■ EXERCISE
Extract every line of the listing below that contains the string "xtick".

■ Listing excerpted from a collection
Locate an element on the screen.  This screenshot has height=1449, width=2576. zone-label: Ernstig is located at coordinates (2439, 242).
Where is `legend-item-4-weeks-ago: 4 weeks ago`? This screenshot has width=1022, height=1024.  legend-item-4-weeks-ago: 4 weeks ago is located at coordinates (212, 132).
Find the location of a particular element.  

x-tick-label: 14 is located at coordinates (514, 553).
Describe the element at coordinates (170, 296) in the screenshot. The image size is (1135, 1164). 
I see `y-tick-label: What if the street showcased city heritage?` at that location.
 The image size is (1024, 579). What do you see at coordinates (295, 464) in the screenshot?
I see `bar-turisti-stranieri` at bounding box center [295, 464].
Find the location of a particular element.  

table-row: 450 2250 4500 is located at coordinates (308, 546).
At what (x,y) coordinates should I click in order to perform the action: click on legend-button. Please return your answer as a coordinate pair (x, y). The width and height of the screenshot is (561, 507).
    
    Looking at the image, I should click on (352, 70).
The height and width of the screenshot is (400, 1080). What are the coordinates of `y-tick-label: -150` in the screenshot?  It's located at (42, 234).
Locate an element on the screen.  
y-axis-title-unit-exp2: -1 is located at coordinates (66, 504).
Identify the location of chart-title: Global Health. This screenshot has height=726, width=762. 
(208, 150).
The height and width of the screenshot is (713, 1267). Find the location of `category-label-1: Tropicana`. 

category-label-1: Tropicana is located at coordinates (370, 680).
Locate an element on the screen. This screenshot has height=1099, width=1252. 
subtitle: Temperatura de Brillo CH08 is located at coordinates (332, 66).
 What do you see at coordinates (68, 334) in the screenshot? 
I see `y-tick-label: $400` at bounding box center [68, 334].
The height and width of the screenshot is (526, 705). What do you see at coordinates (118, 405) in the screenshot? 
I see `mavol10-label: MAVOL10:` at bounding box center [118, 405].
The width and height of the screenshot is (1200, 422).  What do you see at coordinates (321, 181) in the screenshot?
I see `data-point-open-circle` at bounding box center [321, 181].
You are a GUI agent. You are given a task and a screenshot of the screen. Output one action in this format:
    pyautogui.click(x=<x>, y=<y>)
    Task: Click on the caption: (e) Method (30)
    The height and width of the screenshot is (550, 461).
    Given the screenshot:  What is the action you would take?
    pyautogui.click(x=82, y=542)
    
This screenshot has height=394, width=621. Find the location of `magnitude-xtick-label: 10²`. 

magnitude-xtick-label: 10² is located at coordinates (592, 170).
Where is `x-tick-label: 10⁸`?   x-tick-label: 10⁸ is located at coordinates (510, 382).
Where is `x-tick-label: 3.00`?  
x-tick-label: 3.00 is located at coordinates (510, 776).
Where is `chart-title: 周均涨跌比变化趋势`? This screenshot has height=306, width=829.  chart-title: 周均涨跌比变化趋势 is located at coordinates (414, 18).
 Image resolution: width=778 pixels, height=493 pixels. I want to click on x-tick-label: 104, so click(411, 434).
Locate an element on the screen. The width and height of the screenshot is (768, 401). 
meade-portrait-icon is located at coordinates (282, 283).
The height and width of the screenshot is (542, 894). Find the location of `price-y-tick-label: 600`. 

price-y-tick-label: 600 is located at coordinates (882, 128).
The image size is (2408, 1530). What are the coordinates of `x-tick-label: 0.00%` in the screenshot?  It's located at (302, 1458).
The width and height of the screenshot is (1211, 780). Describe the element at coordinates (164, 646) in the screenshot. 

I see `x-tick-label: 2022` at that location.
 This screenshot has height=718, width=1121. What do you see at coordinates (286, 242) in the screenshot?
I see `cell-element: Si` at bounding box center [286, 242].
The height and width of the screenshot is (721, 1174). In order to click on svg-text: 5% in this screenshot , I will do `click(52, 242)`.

■ ANSWER FOR THE TASK
This screenshot has height=394, width=621. Find the location of `magnitude-xtick-label: 10²`. 
magnitude-xtick-label: 10² is located at coordinates (592, 170).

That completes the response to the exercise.